## Training the CELTIC Model

In this notebook we demonstrate the process of training the `CELTIC` model. 

Using the single cell images and the context data, we initialize the experiment, configure the model, and run the training process. The trained model is saved in a local folder and can be used later for predictions (see `predict.ipynb`).

**`IMPORTANT:`**

To execute the full dataset training described in our [paper](https://www.biorxiv.org/content/10.1101/2024.11.10.622841v1.full), you have to download the 20GB microtubules single-cell dataset from our [BioImage Archive dataset](https://doi.org/10.6019/S-BIAD2156), and store the images locally.
The data can be downloaded with any FTP client application (e.g., FileZilla) via ftp://ftp.ebi.ac.uk/pub/databases/biostudies/S-BIAD/156/S-BIAD2156/Files, path: microtubules/cell_images.

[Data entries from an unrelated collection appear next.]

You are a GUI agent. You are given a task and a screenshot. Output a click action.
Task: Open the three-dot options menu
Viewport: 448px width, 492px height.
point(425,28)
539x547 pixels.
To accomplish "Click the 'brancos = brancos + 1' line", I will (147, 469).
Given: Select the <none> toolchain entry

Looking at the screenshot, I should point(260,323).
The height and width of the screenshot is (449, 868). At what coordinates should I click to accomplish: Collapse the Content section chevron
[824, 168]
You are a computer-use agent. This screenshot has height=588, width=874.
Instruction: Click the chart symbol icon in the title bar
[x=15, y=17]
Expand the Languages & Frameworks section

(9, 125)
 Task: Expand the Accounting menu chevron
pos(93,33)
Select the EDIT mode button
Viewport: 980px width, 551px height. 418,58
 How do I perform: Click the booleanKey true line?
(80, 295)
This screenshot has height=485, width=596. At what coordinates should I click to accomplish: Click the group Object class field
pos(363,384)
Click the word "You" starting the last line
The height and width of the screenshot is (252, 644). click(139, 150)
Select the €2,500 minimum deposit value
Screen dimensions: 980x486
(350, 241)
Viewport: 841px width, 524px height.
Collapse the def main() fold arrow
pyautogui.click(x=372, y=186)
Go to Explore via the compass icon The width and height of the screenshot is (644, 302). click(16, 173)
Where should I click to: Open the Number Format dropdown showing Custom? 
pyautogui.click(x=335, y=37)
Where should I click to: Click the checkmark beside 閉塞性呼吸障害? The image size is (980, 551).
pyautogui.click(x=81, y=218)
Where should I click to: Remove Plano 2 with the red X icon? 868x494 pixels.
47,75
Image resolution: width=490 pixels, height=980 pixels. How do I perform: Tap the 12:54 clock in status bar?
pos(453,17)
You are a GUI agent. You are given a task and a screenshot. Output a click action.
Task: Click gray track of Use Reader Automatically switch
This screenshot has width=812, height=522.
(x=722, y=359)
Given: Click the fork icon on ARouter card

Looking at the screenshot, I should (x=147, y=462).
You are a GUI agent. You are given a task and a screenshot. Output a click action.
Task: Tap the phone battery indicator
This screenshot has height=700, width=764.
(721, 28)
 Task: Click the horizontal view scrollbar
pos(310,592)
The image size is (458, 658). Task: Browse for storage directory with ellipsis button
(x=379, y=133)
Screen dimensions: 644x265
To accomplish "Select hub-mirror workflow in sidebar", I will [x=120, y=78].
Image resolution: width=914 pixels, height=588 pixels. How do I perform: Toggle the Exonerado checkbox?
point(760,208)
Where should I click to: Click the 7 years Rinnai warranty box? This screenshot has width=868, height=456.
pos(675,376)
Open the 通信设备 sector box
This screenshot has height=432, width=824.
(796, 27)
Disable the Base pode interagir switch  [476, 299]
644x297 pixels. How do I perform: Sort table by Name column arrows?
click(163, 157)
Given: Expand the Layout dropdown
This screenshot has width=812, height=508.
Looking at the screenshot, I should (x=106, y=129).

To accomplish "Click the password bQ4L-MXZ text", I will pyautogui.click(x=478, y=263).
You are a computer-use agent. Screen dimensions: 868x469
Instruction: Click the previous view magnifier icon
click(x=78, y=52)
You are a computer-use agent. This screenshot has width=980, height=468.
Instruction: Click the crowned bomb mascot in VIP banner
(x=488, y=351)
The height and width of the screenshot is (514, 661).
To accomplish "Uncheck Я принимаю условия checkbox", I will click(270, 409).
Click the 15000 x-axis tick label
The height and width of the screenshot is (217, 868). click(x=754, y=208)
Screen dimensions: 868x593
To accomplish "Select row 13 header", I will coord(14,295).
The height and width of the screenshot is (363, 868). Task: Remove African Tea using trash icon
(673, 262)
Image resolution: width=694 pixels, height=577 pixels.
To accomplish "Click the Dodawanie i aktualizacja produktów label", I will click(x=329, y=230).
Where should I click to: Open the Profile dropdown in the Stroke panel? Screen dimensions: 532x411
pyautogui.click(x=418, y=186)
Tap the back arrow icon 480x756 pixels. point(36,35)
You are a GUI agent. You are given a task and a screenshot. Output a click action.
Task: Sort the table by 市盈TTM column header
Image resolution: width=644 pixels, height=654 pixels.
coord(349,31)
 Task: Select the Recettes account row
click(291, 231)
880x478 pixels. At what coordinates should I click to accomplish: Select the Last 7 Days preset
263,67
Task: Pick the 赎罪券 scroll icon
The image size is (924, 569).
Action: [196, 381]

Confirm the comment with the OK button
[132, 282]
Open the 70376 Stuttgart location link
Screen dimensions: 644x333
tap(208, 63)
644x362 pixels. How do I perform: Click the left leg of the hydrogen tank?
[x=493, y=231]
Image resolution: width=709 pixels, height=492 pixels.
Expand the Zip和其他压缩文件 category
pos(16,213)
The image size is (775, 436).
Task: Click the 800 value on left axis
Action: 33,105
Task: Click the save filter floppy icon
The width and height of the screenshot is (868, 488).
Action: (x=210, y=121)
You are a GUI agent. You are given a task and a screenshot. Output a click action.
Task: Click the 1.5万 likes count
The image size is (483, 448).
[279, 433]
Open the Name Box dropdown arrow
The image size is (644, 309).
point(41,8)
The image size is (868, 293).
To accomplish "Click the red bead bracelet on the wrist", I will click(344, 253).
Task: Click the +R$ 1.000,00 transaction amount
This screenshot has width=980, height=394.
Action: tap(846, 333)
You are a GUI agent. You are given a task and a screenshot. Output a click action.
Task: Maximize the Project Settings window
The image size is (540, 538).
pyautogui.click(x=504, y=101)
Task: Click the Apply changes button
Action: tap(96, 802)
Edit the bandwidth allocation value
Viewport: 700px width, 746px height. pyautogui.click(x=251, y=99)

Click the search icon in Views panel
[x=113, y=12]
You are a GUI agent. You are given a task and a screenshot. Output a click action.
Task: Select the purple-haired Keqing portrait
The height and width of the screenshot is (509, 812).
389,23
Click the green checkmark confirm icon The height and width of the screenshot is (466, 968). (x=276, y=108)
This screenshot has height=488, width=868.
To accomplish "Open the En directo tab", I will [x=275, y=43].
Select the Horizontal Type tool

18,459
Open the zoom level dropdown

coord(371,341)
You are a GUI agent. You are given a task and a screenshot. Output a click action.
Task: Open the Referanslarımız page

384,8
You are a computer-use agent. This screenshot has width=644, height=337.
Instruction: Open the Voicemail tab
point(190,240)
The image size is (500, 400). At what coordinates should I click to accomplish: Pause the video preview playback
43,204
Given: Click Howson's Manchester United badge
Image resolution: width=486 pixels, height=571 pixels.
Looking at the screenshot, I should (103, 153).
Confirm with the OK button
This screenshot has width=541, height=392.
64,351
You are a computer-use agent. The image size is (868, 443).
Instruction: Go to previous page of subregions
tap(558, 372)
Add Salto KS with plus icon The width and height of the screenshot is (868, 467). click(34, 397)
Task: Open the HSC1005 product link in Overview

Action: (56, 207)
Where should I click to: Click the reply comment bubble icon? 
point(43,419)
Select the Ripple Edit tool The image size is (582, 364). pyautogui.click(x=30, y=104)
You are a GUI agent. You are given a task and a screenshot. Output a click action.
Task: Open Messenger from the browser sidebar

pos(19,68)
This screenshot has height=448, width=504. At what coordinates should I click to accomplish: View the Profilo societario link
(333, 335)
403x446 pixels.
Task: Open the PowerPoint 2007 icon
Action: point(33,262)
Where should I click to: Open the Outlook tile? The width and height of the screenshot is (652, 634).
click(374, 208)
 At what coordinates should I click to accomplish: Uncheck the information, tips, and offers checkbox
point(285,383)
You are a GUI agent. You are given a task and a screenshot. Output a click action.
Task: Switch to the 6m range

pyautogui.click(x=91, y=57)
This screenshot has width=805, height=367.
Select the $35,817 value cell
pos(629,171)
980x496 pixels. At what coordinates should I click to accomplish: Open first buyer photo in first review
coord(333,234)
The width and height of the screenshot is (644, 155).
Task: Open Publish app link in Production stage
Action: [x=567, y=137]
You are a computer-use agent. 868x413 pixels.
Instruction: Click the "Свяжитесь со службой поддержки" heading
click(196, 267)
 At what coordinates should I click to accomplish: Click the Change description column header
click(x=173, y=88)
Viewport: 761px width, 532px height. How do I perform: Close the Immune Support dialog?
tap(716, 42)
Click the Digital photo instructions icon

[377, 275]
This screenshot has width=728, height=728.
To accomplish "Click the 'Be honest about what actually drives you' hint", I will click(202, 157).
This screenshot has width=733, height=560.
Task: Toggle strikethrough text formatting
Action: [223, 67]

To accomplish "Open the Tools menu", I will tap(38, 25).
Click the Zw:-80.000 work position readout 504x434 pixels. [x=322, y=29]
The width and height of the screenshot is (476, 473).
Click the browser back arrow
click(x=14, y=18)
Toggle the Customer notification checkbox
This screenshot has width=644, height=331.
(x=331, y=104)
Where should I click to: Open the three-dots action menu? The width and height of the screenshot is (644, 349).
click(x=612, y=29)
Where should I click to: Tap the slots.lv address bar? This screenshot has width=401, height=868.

To run a <u>simple test</u> of this script using an extremely small dataset that can even be downloaded to Google Colab, follow the instructions below.


### CELTIC installation

In [None]:
# package installation (e.g for Colab users)
!git clone https://github.com/zaritskylab/CELTIC
%cd CELTIC
!pip install .

### Initializations

In [3]:
# set the absolute path to the CELTIC repo
REPO_ROOT = "/content/CELTIC"

# set the organelle (keep microtubules for this example)
organelle = 'microtubules' 

In [4]:
from celtic.utils.functions import initialize_experiment, download_example_files
from celtic.train import train
import os
from pathlib import Path
import pandas as pd
import warnings
warnings.filterwarnings("ignore", category=UserWarning)

assert os.path.exists(REPO_ROOT) and REPO_ROOT.endswith("CELTIC"), "REPO_ROOT misconfiguration"

abs_path_resources_dir = Path(f'{REPO_ROOT}/resources/{organelle}') # location of the samples to be downloaded


### Download resources

Download the training metadata

In [None]:
download_example_files(abs_path_resources_dir, "train")

### Define the training set size

In [6]:
# To run a tiny training example, set this variable to True.
# (see explanation in the header of this notebook)
# To run the full training, set it to False
tiny_training = True

In [None]:
if tiny_training:
    
    # keep only a tiny portion of the training and validation data
    train_size = 15
    valid_size = 7
    metadata_dir = f'{abs_path_resources_dir}/metadata'
    train_images = pd.read_csv(f'{metadata_dir}/train_images.csv').head(train_size)
    train_context = pd.read_csv(f'{metadata_dir}/train_context.csv').head(train_size)
    valid_images = pd.read_csv(f'{metadata_dir}/valid_images.csv').head(valid_size)
    valid_context = pd.read_csv(f'{metadata_dir}/valid_context.csv').head(valid_size)
    
    train_images.to_csv(f'{metadata_dir}/train_images_tiny.csv', index=0)
    train_context.to_csv(f'{metadata_dir}/train_context_tiny.csv', index=0)
    valid_images.to_csv(f'{metadata_dir}/valid_images_tiny.csv', index=0)
    valid_context.to_csv(f'{metadata_dir}/valid_context_tiny.csv', index=0)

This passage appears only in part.